EXERCISE REQUIREMENTS:
Reproduce the records below verbatim, from the line containing "Click the STDIN" through the last line of the records.
· · · ·
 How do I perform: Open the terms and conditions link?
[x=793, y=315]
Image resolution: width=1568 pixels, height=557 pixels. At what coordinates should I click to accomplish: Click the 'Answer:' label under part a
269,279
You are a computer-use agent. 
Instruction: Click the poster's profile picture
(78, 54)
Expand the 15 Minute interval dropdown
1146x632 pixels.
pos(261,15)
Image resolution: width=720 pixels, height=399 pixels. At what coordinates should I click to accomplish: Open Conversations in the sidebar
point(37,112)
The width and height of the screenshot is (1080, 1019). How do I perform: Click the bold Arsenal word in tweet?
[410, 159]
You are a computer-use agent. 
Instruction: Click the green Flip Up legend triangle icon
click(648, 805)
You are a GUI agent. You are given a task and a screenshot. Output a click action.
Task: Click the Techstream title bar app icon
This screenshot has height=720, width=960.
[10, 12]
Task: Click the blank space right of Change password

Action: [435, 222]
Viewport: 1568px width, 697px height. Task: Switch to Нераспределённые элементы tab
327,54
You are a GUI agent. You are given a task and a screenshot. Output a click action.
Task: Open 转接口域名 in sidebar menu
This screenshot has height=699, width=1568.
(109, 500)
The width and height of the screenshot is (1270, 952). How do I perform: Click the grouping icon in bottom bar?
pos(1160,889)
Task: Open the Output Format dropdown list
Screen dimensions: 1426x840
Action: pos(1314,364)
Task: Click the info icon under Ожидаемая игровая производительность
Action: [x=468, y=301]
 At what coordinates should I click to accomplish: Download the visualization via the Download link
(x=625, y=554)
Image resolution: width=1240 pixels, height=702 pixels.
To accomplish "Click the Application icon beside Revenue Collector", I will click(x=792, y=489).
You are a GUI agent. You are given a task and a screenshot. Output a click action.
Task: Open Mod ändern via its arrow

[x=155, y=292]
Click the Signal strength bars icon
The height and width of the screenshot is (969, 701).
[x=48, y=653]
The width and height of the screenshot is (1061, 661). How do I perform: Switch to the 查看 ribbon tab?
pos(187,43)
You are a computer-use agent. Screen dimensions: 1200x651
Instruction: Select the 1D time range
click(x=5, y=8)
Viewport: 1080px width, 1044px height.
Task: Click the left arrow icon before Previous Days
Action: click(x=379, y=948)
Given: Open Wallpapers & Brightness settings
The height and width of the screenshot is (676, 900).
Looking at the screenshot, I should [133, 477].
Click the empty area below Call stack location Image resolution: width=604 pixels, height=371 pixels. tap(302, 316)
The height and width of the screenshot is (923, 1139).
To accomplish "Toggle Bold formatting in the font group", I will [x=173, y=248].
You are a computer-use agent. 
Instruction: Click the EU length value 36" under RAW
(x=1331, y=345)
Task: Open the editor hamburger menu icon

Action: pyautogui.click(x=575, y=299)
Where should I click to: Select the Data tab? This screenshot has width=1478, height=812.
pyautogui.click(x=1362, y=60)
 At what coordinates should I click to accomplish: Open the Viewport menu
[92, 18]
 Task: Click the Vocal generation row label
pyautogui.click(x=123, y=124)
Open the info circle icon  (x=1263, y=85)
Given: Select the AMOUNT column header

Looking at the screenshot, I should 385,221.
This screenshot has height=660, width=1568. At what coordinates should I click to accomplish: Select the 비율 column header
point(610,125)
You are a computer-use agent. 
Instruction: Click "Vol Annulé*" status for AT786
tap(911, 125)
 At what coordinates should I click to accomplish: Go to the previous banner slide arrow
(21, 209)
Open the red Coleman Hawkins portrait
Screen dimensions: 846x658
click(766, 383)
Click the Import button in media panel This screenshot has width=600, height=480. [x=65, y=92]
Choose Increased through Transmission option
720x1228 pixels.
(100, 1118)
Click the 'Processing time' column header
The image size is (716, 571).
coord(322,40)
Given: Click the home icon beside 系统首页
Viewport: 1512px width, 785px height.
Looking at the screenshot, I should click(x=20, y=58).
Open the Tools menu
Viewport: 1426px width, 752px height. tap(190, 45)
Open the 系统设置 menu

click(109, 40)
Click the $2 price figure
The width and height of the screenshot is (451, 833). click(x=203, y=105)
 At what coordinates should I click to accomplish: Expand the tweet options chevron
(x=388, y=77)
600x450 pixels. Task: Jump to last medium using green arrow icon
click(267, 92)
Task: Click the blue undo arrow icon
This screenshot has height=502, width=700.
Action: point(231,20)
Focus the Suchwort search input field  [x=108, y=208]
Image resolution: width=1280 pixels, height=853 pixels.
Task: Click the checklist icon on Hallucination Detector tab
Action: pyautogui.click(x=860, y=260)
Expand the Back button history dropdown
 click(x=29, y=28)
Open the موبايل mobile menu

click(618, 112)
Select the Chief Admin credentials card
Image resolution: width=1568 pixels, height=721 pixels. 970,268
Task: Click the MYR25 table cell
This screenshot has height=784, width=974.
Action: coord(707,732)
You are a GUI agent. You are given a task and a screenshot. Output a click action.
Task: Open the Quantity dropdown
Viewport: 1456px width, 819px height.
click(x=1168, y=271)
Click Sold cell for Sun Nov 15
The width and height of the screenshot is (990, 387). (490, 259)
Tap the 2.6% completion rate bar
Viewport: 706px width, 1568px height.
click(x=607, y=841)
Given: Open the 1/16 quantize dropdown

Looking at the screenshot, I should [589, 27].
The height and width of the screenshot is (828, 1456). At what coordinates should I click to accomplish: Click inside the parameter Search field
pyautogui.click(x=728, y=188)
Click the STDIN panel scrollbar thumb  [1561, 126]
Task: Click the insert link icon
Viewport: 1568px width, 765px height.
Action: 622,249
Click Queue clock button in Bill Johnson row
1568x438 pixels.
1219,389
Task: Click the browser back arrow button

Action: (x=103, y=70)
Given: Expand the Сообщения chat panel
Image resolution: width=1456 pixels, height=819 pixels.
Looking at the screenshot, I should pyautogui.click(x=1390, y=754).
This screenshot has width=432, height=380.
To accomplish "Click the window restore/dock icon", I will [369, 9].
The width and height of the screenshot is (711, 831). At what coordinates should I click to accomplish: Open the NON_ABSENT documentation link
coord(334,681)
· · · ·
FINAL RESULT:
Click the STDIN panel scrollbar thumb  [1561, 126]
Task: Click the insert link icon
Viewport: 1568px width, 765px height.
Action: 622,249
Click Queue clock button in Bill Johnson row
1568x438 pixels.
1219,389
Task: Click the browser back arrow button

Action: (x=103, y=70)
Given: Expand the Сообщения chat panel
Image resolution: width=1456 pixels, height=819 pixels.
Looking at the screenshot, I should pyautogui.click(x=1390, y=754).
This screenshot has width=432, height=380.
To accomplish "Click the window restore/dock icon", I will [369, 9].
The width and height of the screenshot is (711, 831). At what coordinates should I click to accomplish: Open the NON_ABSENT documentation link
coord(334,681)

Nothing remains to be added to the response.